Bulbasaur · Base Set, what to know.
About the Bulbasaur card
Bulbasaur sits at #44 in Base Set, the first of the Wizards of the Coast print runs. Illustration by Mitsuhiro Arita. Arita was the original Pokémon TCG illustrator and the artist behind the Base Set Charizard. His vintage-era art has a painterly quality that distinguishes it from the cleaner reference-style work of the Sugimori cards.
The flavor text on the card reads: "A strange seed was planted on its back at birth. Thus, a plant sprouted and now grows with this Pokémon." Pokédex entries from this era are short and often quirky, written by the original Japanese localization team for a specific stat-block layout that no longer exists in modern cards.

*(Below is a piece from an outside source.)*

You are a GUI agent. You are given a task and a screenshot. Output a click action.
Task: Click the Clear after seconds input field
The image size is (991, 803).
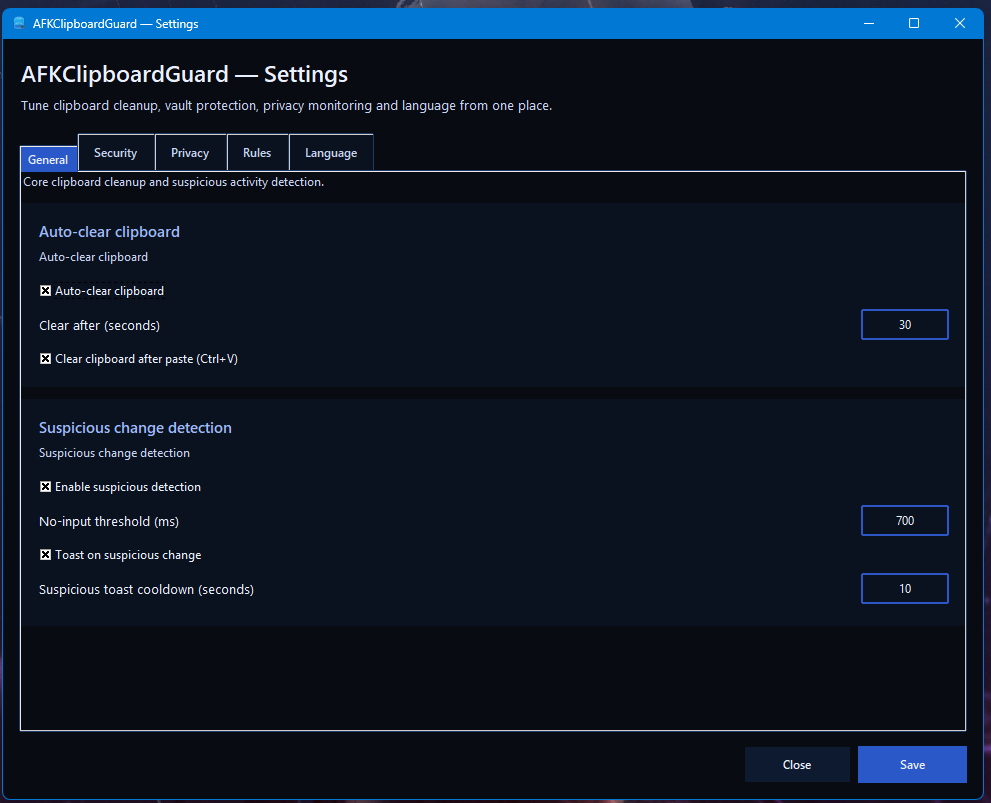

About Bulbasaur in the Pokémon world
The grass starter from Red and Blue. A small quadruped with a plant bulb growing on its back that flowers as it evolves. The first Pokémon in the National Pokédex. Bulbasaur prints sit one tier below the holo starters in collector demand, but the Base Set Bulbasaur sees real movement among set completionists chasing a full 1st Edition run.
Print variants and how to spot them
Base Set produced three print waves that collectors track separately: 1st Edition (the launch print, with an Edition-1 stamp under the artwork), Shadowless (a transitional print with no stamp and no drop shadow on the right side of the artwork), and Unlimited (the long-running print with the drop shadow restored). The price spread between these prints on the same card name is often 10x or more, which is why variant identification matters before any purchase.
Grading and condition
Commons grade most forgivingly of any tier in the set. Centering is the typical grade cap; the soft Wizards-era cardstock picks up edge whitening easily but the high print runs mean clean copies remain affordable. A first-time grading submission on a Common is the cheapest way to learn what each grading service is actually looking at.
If you are buying this card
Raw copies of this card are inexpensive enough that the grading math rarely justifies submission unless you have a clearly pack-fresh example. For set completionists, picking up a clean raw copy and sleeving it is the practical move.